#### Problem to solve:
Retype each of the rows below exactly as it appears, keeping every line in its original order.

#### Data in this exercise:
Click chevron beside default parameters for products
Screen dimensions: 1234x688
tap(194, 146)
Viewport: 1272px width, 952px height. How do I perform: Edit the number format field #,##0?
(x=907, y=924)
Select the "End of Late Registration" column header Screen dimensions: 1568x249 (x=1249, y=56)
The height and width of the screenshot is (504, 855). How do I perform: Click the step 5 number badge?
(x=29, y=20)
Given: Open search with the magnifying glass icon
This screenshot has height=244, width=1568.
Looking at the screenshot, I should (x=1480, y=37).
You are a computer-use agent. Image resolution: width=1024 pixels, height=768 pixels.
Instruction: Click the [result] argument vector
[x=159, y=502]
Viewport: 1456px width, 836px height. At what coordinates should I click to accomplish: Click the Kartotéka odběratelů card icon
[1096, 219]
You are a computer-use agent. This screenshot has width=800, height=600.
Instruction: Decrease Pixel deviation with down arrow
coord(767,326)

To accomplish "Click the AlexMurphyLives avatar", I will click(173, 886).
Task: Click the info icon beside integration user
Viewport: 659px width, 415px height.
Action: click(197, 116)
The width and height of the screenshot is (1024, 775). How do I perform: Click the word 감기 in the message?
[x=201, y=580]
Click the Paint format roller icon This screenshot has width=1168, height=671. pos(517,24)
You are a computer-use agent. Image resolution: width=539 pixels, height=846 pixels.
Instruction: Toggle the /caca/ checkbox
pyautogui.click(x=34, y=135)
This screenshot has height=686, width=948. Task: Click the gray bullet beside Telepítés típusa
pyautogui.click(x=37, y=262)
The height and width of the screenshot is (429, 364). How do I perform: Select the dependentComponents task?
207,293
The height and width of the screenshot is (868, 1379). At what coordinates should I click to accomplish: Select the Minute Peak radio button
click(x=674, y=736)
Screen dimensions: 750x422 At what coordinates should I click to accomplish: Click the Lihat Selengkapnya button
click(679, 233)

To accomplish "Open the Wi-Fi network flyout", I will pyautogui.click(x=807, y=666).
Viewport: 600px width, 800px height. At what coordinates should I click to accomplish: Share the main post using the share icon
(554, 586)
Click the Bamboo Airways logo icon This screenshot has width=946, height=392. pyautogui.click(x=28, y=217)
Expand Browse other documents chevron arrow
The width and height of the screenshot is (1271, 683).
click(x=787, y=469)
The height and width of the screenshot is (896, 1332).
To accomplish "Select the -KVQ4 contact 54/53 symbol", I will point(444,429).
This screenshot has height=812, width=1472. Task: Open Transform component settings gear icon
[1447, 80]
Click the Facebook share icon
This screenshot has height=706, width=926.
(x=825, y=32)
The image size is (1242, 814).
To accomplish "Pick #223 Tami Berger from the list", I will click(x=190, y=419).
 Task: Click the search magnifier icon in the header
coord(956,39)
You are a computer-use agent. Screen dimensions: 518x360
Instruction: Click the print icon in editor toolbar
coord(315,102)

#### Complete output:
Click chevron beside default parameters for products
Screen dimensions: 1234x688
tap(194, 146)
Viewport: 1272px width, 952px height. How do I perform: Edit the number format field #,##0?
(x=907, y=924)
Select the "End of Late Registration" column header Screen dimensions: 1568x249 (x=1249, y=56)
The height and width of the screenshot is (504, 855). How do I perform: Click the step 5 number badge?
(x=29, y=20)
Given: Open search with the magnifying glass icon
This screenshot has height=244, width=1568.
Looking at the screenshot, I should (x=1480, y=37).
You are a computer-use agent. Image resolution: width=1024 pixels, height=768 pixels.
Instruction: Click the [result] argument vector
[x=159, y=502]
Viewport: 1456px width, 836px height. At what coordinates should I click to accomplish: Click the Kartotéka odběratelů card icon
[1096, 219]
You are a computer-use agent. This screenshot has width=800, height=600.
Instruction: Decrease Pixel deviation with down arrow
coord(767,326)

To accomplish "Click the AlexMurphyLives avatar", I will click(173, 886).
Task: Click the info icon beside integration user
Viewport: 659px width, 415px height.
Action: click(197, 116)
The width and height of the screenshot is (1024, 775). How do I perform: Click the word 감기 in the message?
[x=201, y=580]
Click the Paint format roller icon This screenshot has width=1168, height=671. pos(517,24)
You are a computer-use agent. Image resolution: width=539 pixels, height=846 pixels.
Instruction: Toggle the /caca/ checkbox
pyautogui.click(x=34, y=135)
This screenshot has height=686, width=948. Task: Click the gray bullet beside Telepítés típusa
pyautogui.click(x=37, y=262)
The height and width of the screenshot is (429, 364). How do I perform: Select the dependentComponents task?
207,293
The height and width of the screenshot is (868, 1379). At what coordinates should I click to accomplish: Select the Minute Peak radio button
click(x=674, y=736)
Screen dimensions: 750x422 At what coordinates should I click to accomplish: Click the Lihat Selengkapnya button
click(679, 233)

To accomplish "Open the Wi-Fi network flyout", I will pyautogui.click(x=807, y=666).
Viewport: 600px width, 800px height. At what coordinates should I click to accomplish: Share the main post using the share icon
(554, 586)
Click the Bamboo Airways logo icon This screenshot has width=946, height=392. pyautogui.click(x=28, y=217)
Expand Browse other documents chevron arrow
The width and height of the screenshot is (1271, 683).
click(x=787, y=469)
The height and width of the screenshot is (896, 1332).
To accomplish "Select the -KVQ4 contact 54/53 symbol", I will point(444,429).
This screenshot has height=812, width=1472. Task: Open Transform component settings gear icon
[1447, 80]
Click the Facebook share icon
This screenshot has height=706, width=926.
(x=825, y=32)
The image size is (1242, 814).
To accomplish "Pick #223 Tami Berger from the list", I will click(x=190, y=419).
 Task: Click the search magnifier icon in the header
coord(956,39)
You are a computer-use agent. Screen dimensions: 518x360
Instruction: Click the print icon in editor toolbar
coord(315,102)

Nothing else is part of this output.